Solving_sudoku

I am trying to compare the cost of time for each approach to solve sudoku. It proves the importance of efficiency of algorithms.

Some approachs are never gonna solve a large size problem (I mean, at least for several hunderds of years), some other approachs can solve a really large problem in a few minutes.

Half Naive Approach

It generates a list of possibilities for each empty box at first, then try those possibilities one by one.

The efficiency is really low, because it spends a lot of time trying a large amount of ridiculous attempts.

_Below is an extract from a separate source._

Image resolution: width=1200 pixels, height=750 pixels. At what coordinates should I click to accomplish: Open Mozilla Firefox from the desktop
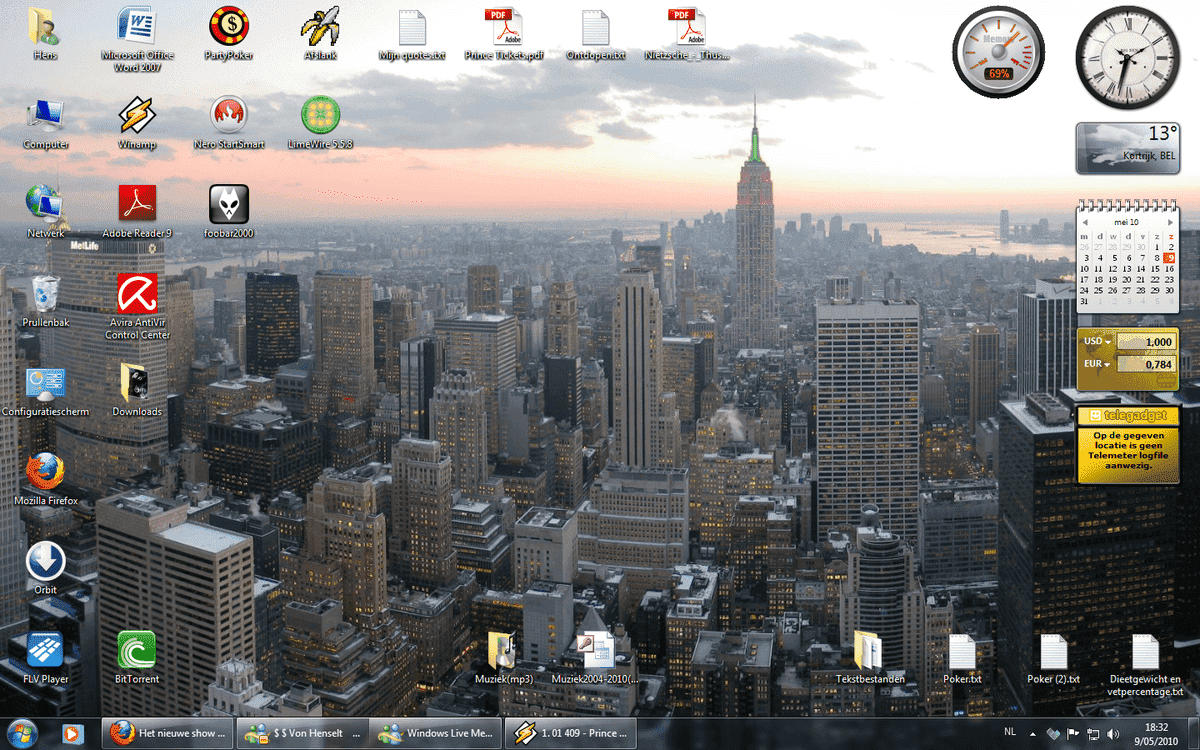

For example, there're three empty box, each of them has 3 possibilities. (It's just a example, it's not gonna happen.) This program would generate a list of possibilities like [ [ 0, 0, [1, 2, 3] ], [ 0, 1, [1, 2, 3] ], [ 0, 2, [1, 2, 3] ] ]. Containing each empty box in a list, where the first two elements represents the location of the box (row number & column number), the third element represents the possible value for this particular box. In thsi case, the main function would generate a solution like [0, 0, 0], it means to fill every empty box with the solution of 0 indexing, which is the first element in the possibility list, 1.

Then, the first box is fill by 1, as well as the second and third box. After passing the modified board to the check function, the main function would know that it's not a correct answer and generates a new solution.

The solution would generates like this: [0, 0, 0] [1, 0, 0] [2, 0, 0] [0, 1, 0] [1, 1, 0] [2, 1, 0] [0, 2, 0] [1, 2, 0] [2, 2, 0] [0, 3, 0] ......

The frequency is really low, because it generaetes a lot of ridiculous solutions. For example, when the box [0, 0] was filled by the 1, the box [0, 1] shoul have a different value because they're on the same column. Then [0, 2] should have no choice but have to choose the one that the others didn't choosed, because there shouldn't be duplicate numbers on the same row/column/square.

However it's capable for solving small size problems (like 25 empty box). My MacBook solves the answer for 25 empty box in 1 seconds.

Smarter Approach

A fill_information function was added in this approach. The program would try to fill in the blanks that are very obvious, bofore it tries to crack by attempting every possibilities.

The fill_information will first fill thost blanks which has only one possibilities (by checking their neighbour), if the modification made some other blanks that has more than one possibilities reduced their problem size to just one possibilities, loop the whole process, until there're no more informations could be fill by their neighbour.

In most cases, it shorts the problem size really quickly and performs very fast. It solves the same problem for 'Half naive approach' in just 0.04 seconds.

A Lot Smarter

Using a function call try_attempt to replace the old main function. In this way, the problem size is significantily reduced.

In general, after trying to fill the obvious informations in the blanks, it starts to try putting a number (from the possibility list) in one of the empty box, then refresh the possibility list. And try putting another number in another empty box...... until it detects there's mistakes (detects empty possibilit list for any unfilled box or detects duplicated numbers). When there's mistake detected, the recursive function goes back and change the value.....

It's way more faster because it doesn't try as much attempts as the 'Smarter Approach' and 'Half Naive Approach', and also detects mistakes before it the mistake happens.

Coloured Edition

Add colors to the 'A Lot Smarter' approach. Original numbers would display as red, filled boxes would display as green.

BOSS

It's faster than the 'A Lot Smarter' approach. It tries to fill the blank every time the attemps happens, which saves a lot of unnecessary attempts.

SUPER

It's faster for some complicated problems but slower for some simple problems. This approach will sort the possibility list by the length (numbers of items on the list), and then do the attemp. For those complicated (large size) problems, it would save a lot of time on attempting. Because it does the simple work first, at the same time it reduces the amount of calculation before it detects error. Having an effect that it tries fewer attempts than the BOSS solution for larger size problems.

The sorting part is based on merge sort, which is a really fast way to rearrange the possibility list. The additional functions for this approach is on the sort_list.py.